Solo l’iniziato che ha percorso sino in fondo l’opera di rigenerazione, almeno dei Piccoli Misteri, può giungere a realizzare il cosiddetto ‘Io immortale’; una convinzione questa situata al fuori di tutti quegli svianti spiritualismi consolatori.
Sicché, possiamo avvederci di come il Cattolicesimo attuale
sia da considerare un completo travisamento del simbolo del Cristo. Una
dottrina ingannevole che rappresenta una grave perdita di contenuto metafisico rispetto
al fondamento originario e per questo suscitò le legittime ripulse dei filosofi
platonici, degli iniziati antichi (tra essi gli gnostici).

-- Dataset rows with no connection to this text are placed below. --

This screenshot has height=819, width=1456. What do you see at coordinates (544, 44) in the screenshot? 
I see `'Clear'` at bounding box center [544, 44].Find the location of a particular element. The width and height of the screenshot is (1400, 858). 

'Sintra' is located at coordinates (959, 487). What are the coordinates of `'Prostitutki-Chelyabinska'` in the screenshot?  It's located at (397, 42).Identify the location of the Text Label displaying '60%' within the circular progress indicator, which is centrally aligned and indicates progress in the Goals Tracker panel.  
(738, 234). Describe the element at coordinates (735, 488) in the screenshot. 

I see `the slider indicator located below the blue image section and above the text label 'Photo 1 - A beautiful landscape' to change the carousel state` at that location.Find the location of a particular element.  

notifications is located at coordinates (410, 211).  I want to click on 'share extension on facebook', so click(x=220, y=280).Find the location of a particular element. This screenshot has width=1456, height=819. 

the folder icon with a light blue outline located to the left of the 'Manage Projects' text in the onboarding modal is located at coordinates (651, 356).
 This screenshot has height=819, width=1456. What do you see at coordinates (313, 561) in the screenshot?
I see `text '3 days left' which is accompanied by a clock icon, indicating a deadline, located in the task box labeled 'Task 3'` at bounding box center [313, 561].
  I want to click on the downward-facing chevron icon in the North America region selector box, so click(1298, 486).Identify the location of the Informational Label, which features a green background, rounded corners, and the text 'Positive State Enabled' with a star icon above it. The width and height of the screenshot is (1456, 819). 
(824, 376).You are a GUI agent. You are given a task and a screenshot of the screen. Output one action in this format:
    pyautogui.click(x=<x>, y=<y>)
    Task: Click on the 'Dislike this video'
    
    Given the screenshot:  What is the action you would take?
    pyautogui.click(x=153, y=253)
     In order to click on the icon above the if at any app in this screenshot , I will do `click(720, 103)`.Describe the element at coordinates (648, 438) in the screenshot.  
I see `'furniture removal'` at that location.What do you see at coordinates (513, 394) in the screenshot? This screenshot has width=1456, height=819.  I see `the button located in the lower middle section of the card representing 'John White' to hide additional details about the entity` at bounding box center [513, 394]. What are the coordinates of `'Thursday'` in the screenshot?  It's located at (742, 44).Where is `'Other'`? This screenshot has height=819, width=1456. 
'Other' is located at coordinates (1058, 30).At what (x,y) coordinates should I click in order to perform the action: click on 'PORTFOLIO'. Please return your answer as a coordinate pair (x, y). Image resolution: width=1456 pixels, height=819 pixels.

Data questa caduta di potenziale, in sostanza, il
Cristianesimo attualmente risulta un simbolo dal significato perduto, incomprensibile
a chi lo ha ereditato: La Chiesa.
Tecnicamente, il Cristianesimo è offerto come una
pura superstizione, e tale qualifica non presenterebbe neppure alcun intento
denigratorio, poiché davvero esso si presenta come tale: ovvero, una super-stitio,
che è la degradata rimanenza popolare di un sistema spirituale antico e ormai
decomposto, di cui restano parti non più organicamente collegate e, pertanto, è
una dottrina non più funzionale alla Salvezza dell’uomo, ma, casomai, più confacente
a determinarne un insolvibile intrappolamento spirituale.